Hier bien rare, au coût d’utilisation élevé, l’information est aujourd’hui abondante, libre et presque gratuite. Des savoirs encyclopédiques sont à la portée de tous, grâce à la magie du web. Les supports numériques favorisent de nouvelles collaborations et sont à l’origine de l’émergence de nouveaux modes de production. La distance est (partiellement) abolie et les humains sont presque tous inter-reliés à une vaste sphère communicante. Dans ce contexte, particulier et désormais irréversible, l’enseignant ne détient plus le monopole de la diffusion des connaissances.
Les problèmes actuels que doit résoudre l’humanité oblige de plus en plus les chercheurs et les enseignants à rompre les cloisonnements disciplinaires forgés à partir du 18ème siècle.

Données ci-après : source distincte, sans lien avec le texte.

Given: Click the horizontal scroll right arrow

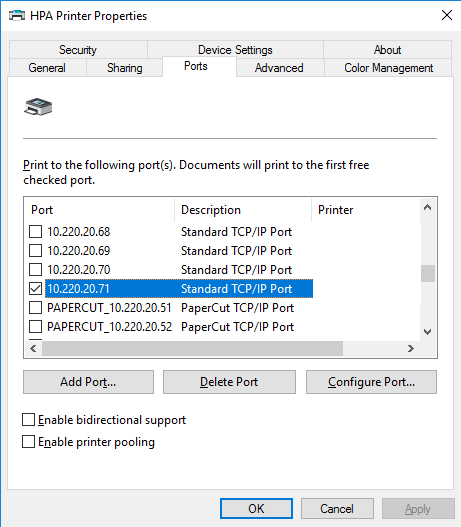Looking at the screenshot, I should pos(410,349).
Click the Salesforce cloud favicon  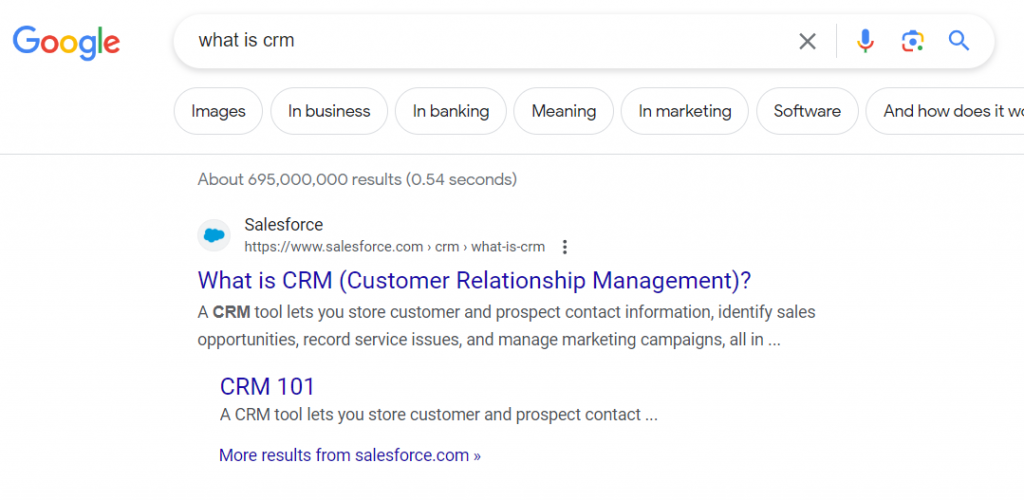point(214,236)
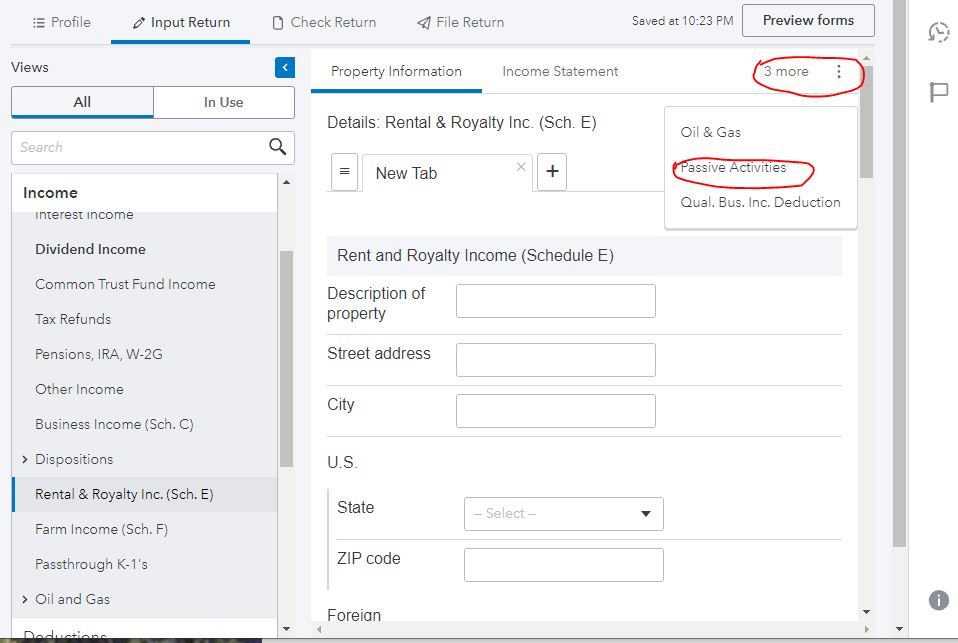This screenshot has height=643, width=958.
Task: Click the info icon at bottom right
Action: (938, 600)
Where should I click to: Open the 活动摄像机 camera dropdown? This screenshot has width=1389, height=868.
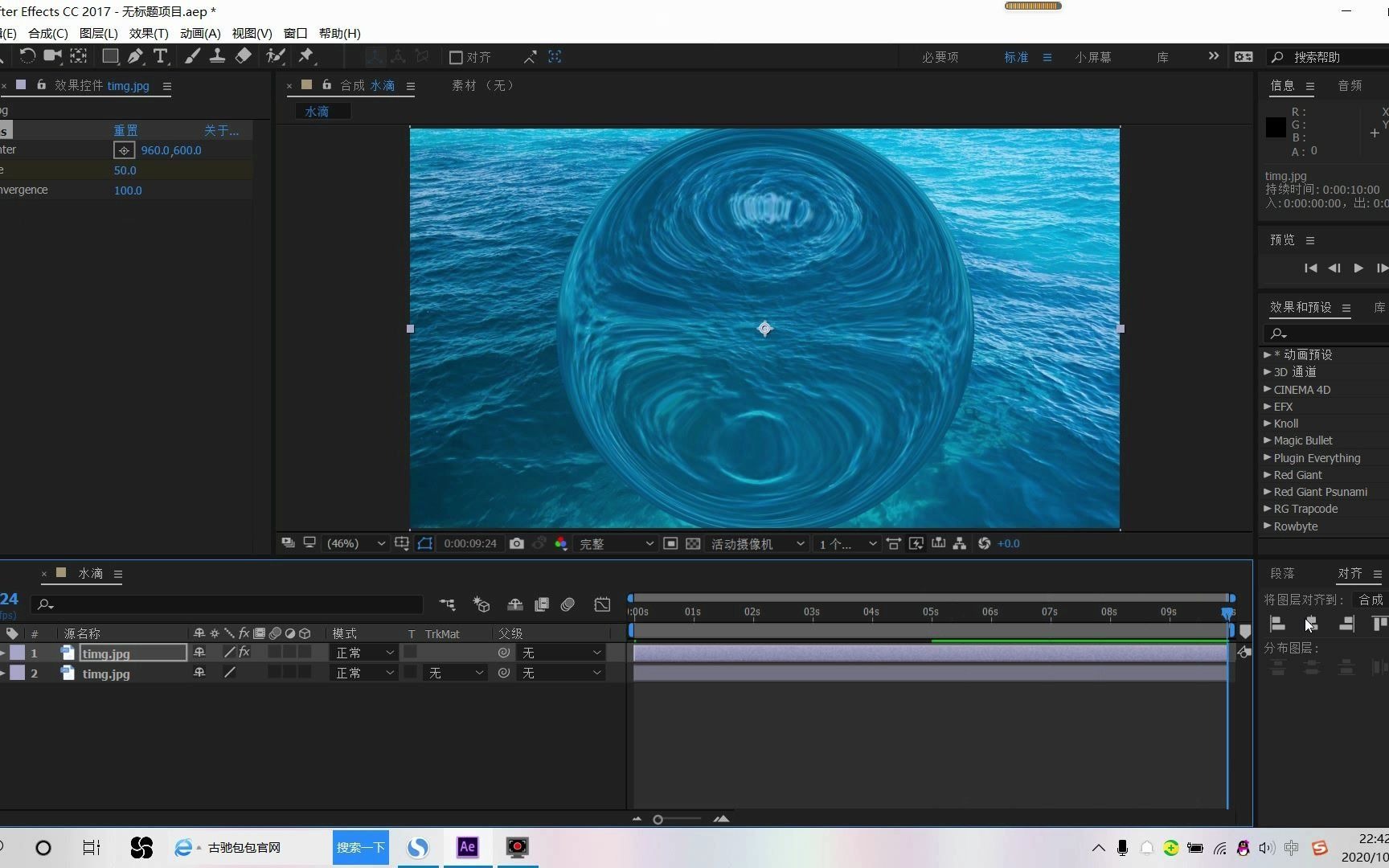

En parallèle, le chômage de masse met sous pression les parents, les enfants et les enseignants. Le temps de la compétence est venu, le laborieux travail de mémorisation d’un savoir encyclopédique n’est plus l’exercice central que doivent réaliser les apprenants. On leur demande, désormais, de s’investir dans des projets, d’analyser des situations professionnelles, de débattre et d’argumenter leur point de vue. L’école doit enseigner des savoirs directement utilisables par les apprenants pour agir dans un quotidien devenu incertain. Dans ce contexte, la posture de l’enseignant change. Son rôle n’est plus seulement d’émettre de l’information et de sélectionner les meilleurs élèves en les notant. Il doit les accompagner dans la construction de leurs savoirs, identifier les compétences acquises et non-acquises et amener le plus loin possible le maximum d’individus dans le cursus scolaire.
Les tâches traditionnelles demandées aux élèves : écouter, prendre des notes, restituer l’information sont de moins en moins efficaces et populaires.
Ces derniers « s’ennuient » à l’école et décrochent activement ou passivement. Ils sont victimes et peut être aussi acteurs d’une forme de « bore-out ». Ils deviennent incivils et se rebellent en remettant en cause l’institution qui doit les instruire. Ils communiquent de manière intense via les réseaux sociaux. Les professeurs les plus aguerris se sentent parfois dépassés et songent à changer de métier.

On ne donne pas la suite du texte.